Mitchell Swaroop Kapoor: Okay. Yes. More specifically on the first question, is there anything since the end of June that you guys are seeing that is different than what we’ve heard on the call so far that may be a trend in Q2?

Alan S. Bash: The only thing I’ll add is, anecdotally, and Ying alluded to this earlier, since the ASCO presentation, we’ve heard more and more patients coming in and actually either holding up one of the local newspaper articles or the New York Times article or having heard about the data, and it’s reaching patients, it started to have those conversations with physicians. We heard that from the physicians themselves that that’s what patients are saying. So anecdotally, this is creating a lot of buzz and excitement both among the prescribing community. If you go to a medical conference, and there was one this past weekend, I think you’ll see physicians start their talk by showing the New York Times headlines from ASCO. And so again, the anecdotes are showing that there’s a lot of interest in the long-term survival benefit that you get from CARVYKTI and we see that is starting to take shape in the marketplace as well.
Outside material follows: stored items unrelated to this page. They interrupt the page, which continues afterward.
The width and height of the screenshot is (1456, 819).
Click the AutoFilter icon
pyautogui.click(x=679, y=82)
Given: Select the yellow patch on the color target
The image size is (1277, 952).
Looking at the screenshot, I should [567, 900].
Operator: And the next question will come from Justin Zelin with BTIG.

Justin Reid Zelin: Congrats on the strong record-breaking quarter here. So with the $1 billion in cash here, you’re approaching profitability, just curious how do you think about approaching reinvestment, with reaching profitability here across manufacturing your pipeline, licensing once you’re reaching profitability with your, your vision and your position in the global cell therapy landscape?
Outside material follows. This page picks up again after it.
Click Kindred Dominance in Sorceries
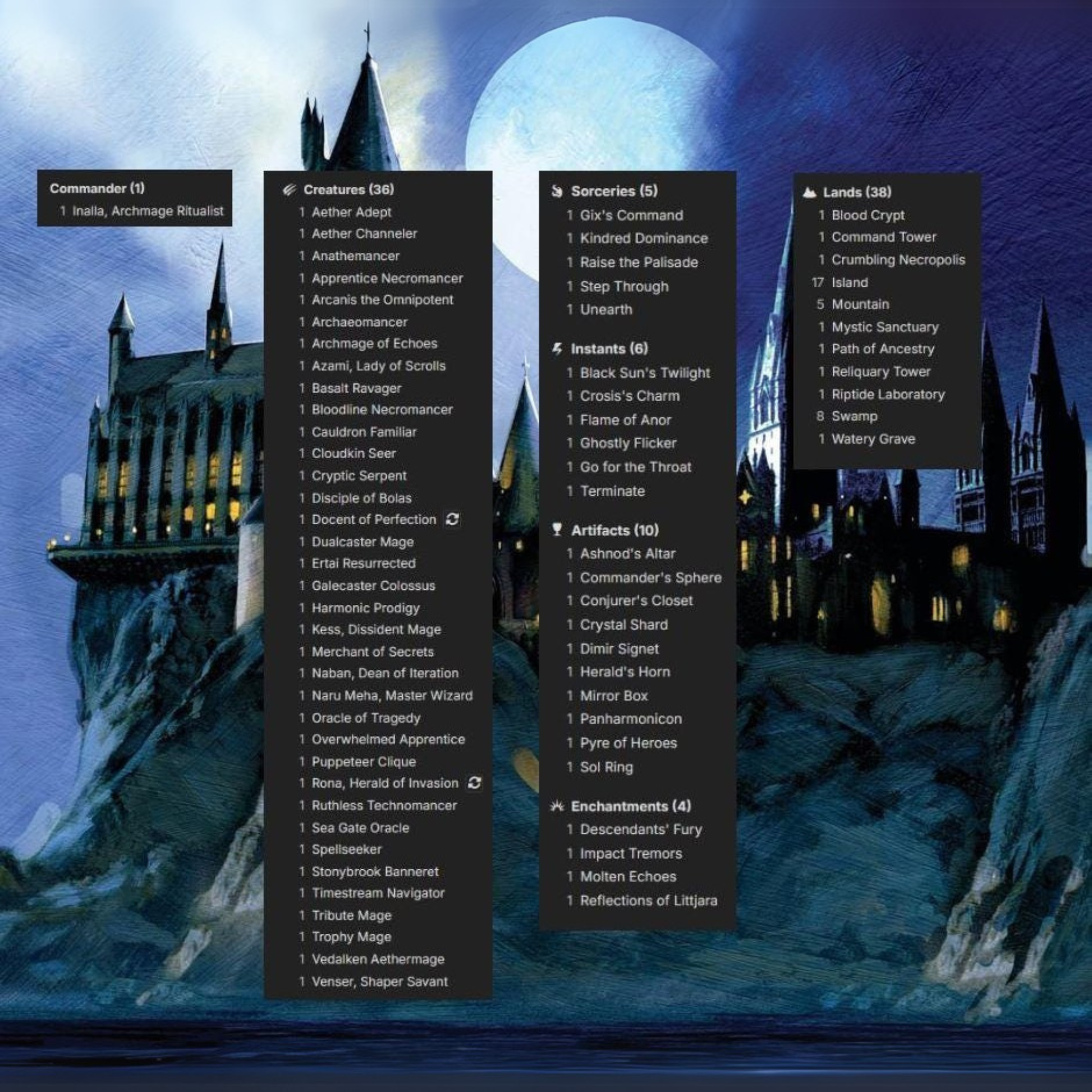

Jessie Yeung: Thank you for your question. We are committed to reach profitability with $1 billion in cash. We are still very disciplined in funding, but we are committed to the next generation of cell therapy treatment for intractable and incurable diseases.

Justin Reid Zelin: And then just another question that we get is do you expect any material impacts from the recent tariff changes under manufacturing costs or your supply chain and just any impact on how you’re mitigating those?
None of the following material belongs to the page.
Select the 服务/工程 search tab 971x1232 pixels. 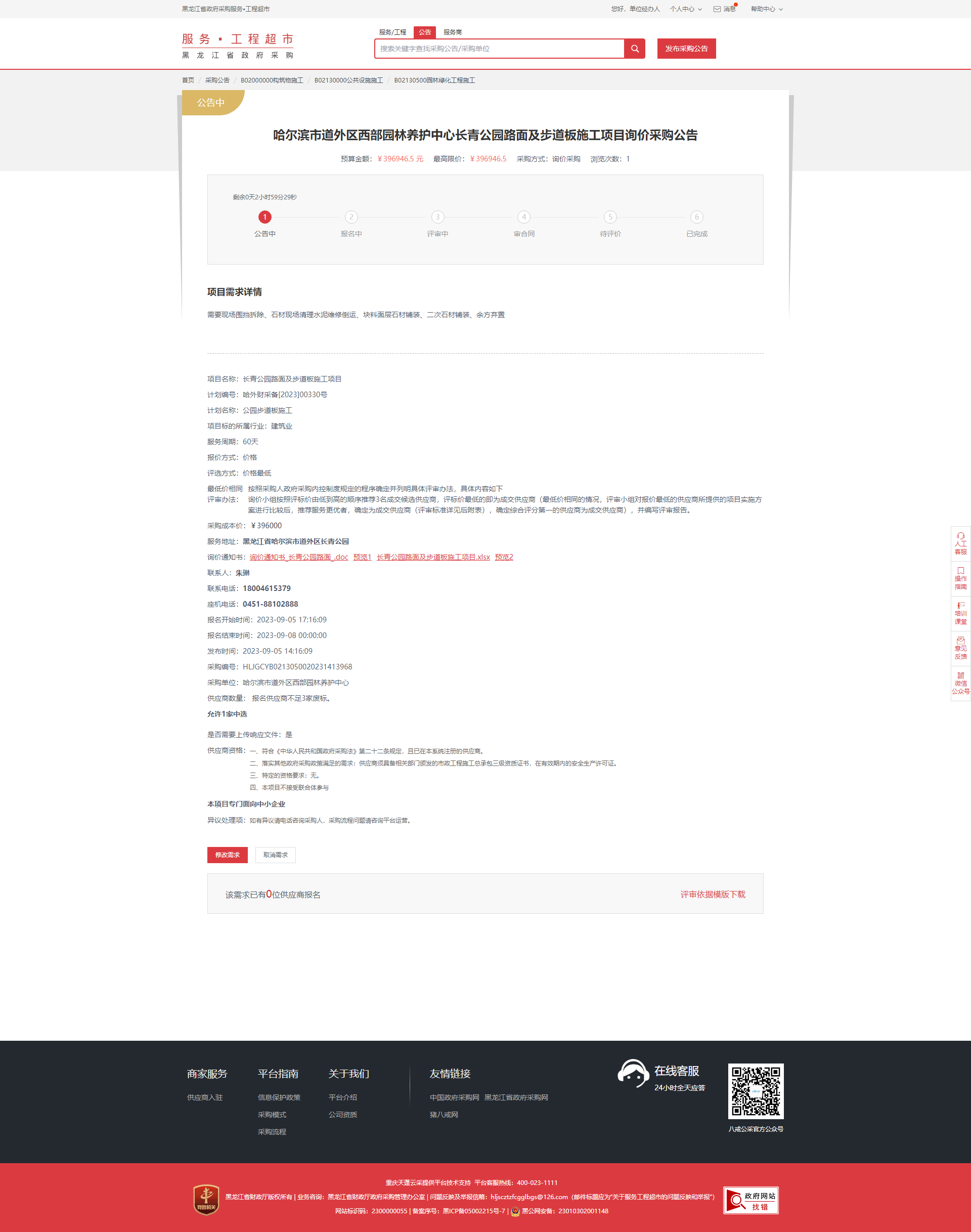click(x=392, y=32)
Jessie Yeung: Our understanding is that the details relating to any potential pharma-related tariffs are still being worked out, but because our U.S. products are predominantly made and sourced in the U.S., at this point, we believe that any potential exposure to tariffs will be immaterial based on our evaluation.

Operator: And the next question will come from Ash Verma with UBS.

Ashwani Verma: So just quickly on the ramp of Novartis commercial supply, is that more steady for the remainder of second half? Or should we expect most of that to be reflected in the 3Q sales? And just on — secondly, on the first-line data generation for CARTITUDE-5, like, do you have line of sight that you can get this data in calendar year 2026. And I know you’ve previously talked about this CARTITUDE-2 cohort ENF, which we’re still pending. Is that something that we could see later this year?

Alan S. Bash: On Novartis, we got the approval earlier this year, as you know, for commercial production, and that has continued to ramp and we expect it to be at full capacity by the end of this year. So that will continue to contribute to our growth over the course of the year.

Mythili Koneru: Regarding your other parts of your question regarding CARTITUDE-5, it will be events driven. So we really need to monitor those closely. So we will not be able to provide more details beyond that. Regarding the CARTITUDE-2 E&S cohorts looking at frontline patients, we cannot disclose what is being submitted to conferences later this year at this time.

Operator: And this does conclude today’s question-and-answer session and also concludes today’s question and answer session and also concludes today’s conference call. Thank you so much for participating, and you may now disconnect.